While Biden’s team touts EVs as the feel-good solution to climate change—and almost everything else—it avoids grappling with these economic and engineering realities. And when it comes to this country’s total carbon output, EVs will not save us that much.
Read in full at Commentary
Run out of juice 50 miles from the nearists recharge Station and you dont have a 50 mile Extention Cord
They are going up in smoke being shipped and drove on the streets.
May 21, 2022 Tesla Owner Breaks Window to Escape Before Vehicle Catches Fire in Vancouver
Tesla Owner Breaks Window to Escape Before Vehicle Catches Fire in Vancouver.
https://youtu.be/IgZf-auOZxI
From an earlier article, 77% of EV owners have another vehicle. That’s like getting married but keeping your old girlfriend around.
Climate is ten times safer than it was a century ago – Bjorn Lomborg. There is NO CLIMATE CRISIS except the one in desperate old politicians imagination. Germany and Denmark have driven their energy costs to second and third highest in the world trying to use wind like Biden wants to copy. Biden’s adopting a proven failed policy. And it’s killing people with energy poverty. Worldwide, energy poverty kills 300 times the number of people that the climate ever has.
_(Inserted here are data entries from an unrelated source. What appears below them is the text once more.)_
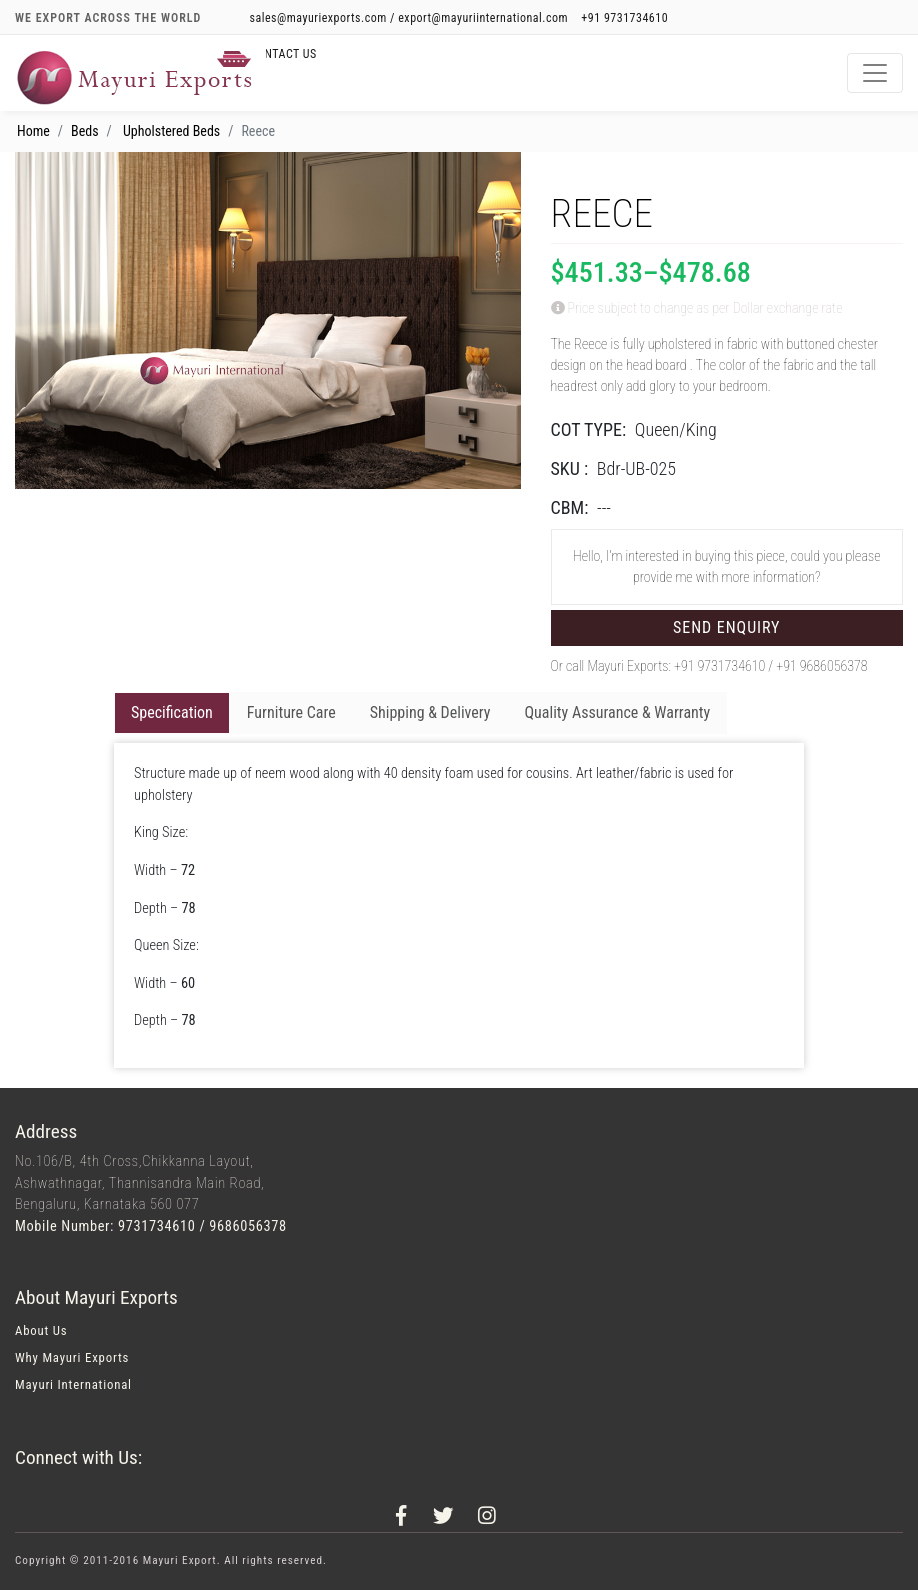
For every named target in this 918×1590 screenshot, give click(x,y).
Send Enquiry (726, 627)
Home (33, 131)
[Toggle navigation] (875, 73)
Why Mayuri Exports (72, 1357)
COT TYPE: (589, 429)
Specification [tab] (172, 712)
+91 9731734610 (624, 18)
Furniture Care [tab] (291, 712)
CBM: (570, 507)
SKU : (570, 468)
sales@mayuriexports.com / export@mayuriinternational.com (411, 18)
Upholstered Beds (171, 131)
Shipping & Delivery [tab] (430, 712)
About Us (41, 1330)
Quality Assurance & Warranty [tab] (617, 712)
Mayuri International (73, 1384)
Those same desperate politicians still haven’t figured out the ONLY GREEN ENERGY IS FOSSIL FUELS. Here’s how… The green in the environment comes from one simple biochemistry – photosynthesis. Photosynthesis converts sunlight into high energy chemical bonds. All life depends on it. Its molecular ingredients are CO2 and H2O – the two basic ingredients of the environment! And the same two basic recycled ingredients produced by using fossil fuels!